There is no doubt that Ernest Hemingway and Martha Gellhorn would have hated HBO’s bio-pic about their eight years together, for different reasons.
Hemingway would have hated it because it would mine his life, a field he would rather leave exclusively for use in his fiction. After achieving literary fame — a far different creature than writing a good book — Hemingway was beset with biographers and college professors wanting to analyze him, and he fended them off for the rest of his life.
(In one letter, he wrote, “all these guys have theories and try to fit you into the theory,” and of future biographer Carlos Baker, wondered, “do you suppose he can con himself into thinking I would put a symbol into anything on purpose. It’s hard enough just to make a paragraph.”)
Gellhorn would have hated the movie, not just because her name came second in the title, but because it would focus on her relationship with Hemingway, a prickly topic to raise with her throughout her life. The movie would have been an admission that a lifetime of writing and reporting mattered less than the man she married.

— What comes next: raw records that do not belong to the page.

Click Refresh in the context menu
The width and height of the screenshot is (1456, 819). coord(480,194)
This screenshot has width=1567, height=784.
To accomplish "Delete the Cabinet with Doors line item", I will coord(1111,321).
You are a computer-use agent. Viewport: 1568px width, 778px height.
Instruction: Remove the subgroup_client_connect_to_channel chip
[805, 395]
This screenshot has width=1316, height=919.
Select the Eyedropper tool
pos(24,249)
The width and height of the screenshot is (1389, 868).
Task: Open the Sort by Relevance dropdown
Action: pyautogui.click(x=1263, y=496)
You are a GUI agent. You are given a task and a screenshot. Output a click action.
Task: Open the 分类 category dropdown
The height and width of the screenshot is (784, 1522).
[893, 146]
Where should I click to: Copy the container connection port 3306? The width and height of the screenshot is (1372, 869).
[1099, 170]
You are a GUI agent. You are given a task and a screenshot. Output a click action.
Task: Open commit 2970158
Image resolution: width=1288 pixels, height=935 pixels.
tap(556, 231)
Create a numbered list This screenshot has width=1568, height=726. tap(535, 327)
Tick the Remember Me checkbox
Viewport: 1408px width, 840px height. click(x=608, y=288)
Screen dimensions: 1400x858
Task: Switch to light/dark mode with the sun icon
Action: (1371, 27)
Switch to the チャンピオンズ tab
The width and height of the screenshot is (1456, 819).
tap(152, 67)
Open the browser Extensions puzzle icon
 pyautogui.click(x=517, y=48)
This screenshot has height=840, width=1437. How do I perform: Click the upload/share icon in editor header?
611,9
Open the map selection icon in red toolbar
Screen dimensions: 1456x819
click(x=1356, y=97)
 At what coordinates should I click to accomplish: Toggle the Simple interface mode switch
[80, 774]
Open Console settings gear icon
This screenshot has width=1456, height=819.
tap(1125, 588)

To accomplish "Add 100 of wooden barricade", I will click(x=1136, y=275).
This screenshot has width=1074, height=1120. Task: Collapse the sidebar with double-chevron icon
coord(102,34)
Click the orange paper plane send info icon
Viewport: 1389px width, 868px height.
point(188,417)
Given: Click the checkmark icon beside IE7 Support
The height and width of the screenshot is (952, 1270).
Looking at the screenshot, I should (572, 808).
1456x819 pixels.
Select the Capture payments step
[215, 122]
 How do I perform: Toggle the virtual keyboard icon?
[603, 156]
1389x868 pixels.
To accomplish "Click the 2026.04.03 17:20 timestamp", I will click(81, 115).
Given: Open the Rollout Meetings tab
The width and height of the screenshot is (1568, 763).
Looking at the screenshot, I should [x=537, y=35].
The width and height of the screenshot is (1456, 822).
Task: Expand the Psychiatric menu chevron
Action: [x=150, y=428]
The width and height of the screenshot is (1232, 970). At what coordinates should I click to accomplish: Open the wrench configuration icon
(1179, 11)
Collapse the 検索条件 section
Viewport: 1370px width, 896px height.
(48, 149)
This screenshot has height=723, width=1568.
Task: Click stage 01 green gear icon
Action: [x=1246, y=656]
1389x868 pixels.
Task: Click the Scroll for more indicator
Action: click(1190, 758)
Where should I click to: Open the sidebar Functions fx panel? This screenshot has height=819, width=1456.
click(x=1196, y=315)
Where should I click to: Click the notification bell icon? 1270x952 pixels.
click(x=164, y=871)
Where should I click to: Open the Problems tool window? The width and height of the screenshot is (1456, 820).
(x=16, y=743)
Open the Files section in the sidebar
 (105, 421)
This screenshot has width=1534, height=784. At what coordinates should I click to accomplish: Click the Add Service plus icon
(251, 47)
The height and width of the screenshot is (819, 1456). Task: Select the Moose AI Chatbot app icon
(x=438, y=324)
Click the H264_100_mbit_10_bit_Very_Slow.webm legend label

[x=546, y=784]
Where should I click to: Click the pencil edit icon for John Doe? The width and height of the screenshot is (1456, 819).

At the time they met, she was 28, a correspondent of eight years and with two books under her belt, a collection of stories about the impact the Depression had on the American people. Hemingway was by far the brighter star, a public figure notorious as much for his macho behavior — hunting, fishing and fighting, and “The Sun Also Rises” and “A Farewell to Arms.”
Now, thanks to HBO and director Philip Kaufman — who covered another literary relationship in “Henry and June” — we get to see the high points of the Hemingway/Gellhorn relationship recast into a storybook mode. You’ve seen the trailer, and marveled at the incredible special effects that inserts Owen and Kidman into historical newsreel footage — which now means you shouldn’t trust video of Barack Obama and Bill Ayers shaking hands with Lenin at the Third Congress of the Party Internationale.
There’s no doubt that there’s enough material in their lives for several movies. They were the power couple of the literary world, a Bragalina whose concerns mattered. They flew to China when the Japanese were sharpening their knives and preparing to invade. They covered the Spanish Civil War and supported the Communists because they were fighting the Fascists. The democracies didn’t have any skin in the game, a fact which was tidily swept under the run when the U.S. went after them in the 1950s.
Heck, the movie even shows Gellhorn and Hemingway battling each other to cover the invasion of Normandy, which I told in “Writers Gone Wild” and have used in my talks ever since. It’s a great story that shows Hem in his worst light and Gellhorn in her best. More journalists should be emulating her grit and go-to-hell attitude.
But what’s most amusing, judging by the talk among people who’ve seen the movie, is the number of sex scenes. While I’m the last person to stand in the way of a good sex story — I devoted a chapter to sexplay among the literari in my book — but when ranking the great literary lovers, Ernest and Martha rank among Mr. and Mrs. George Bernard Shaw and A.A. Milne. Hemingway’s first wife reported that Hem would, in the middle of coitus, was not above reading a book (video link). Gellhorn notorious would characterize his technique as “Wham bam thank you ma’am, or maybe just wham bam.”
Not that she was any great shakes in bed, either. She derived little pleasure from sex, except as a way of eliciting comfort from her man. “I daresay I was the worst bed partner in five continents,” pretty much sums her up.
She also wasn’t one for staying in place for very long. In fact, if they knew what they were about, Hemingway and Gellhorn should never have gotten married at all. Hemingway could go out and gather the experiences necessary to transmit into fiction, but once he was done, he needed solitude, his croneys and plenty of drink to keep working.
But not Martha. A roving reporter needs to rove, and his desire to stay home during World War II pissed her off mightily (that he had been blown up in the first war and dodged bullets with her in Spain held no truck with her). Small wonder that he fumed in a letter to her, “Are you a war correspondent, or wife in my bed?” Once they both knew the answer, the marriage was over.
But a little sympathy for them, please. When they met, she was 28 and he was 39. We tend to think of the great writers as fully formed creations, wise beyond their years, but, really, they’re no more aware and sympathetic than we are. Instead, if you want to watch “Hemingway and Gellhorn,” watch it sympathy for both these damaged souls, who have given us so much. At least, while they were married to each other, didn’t make two more people equally miserable. That should count for something.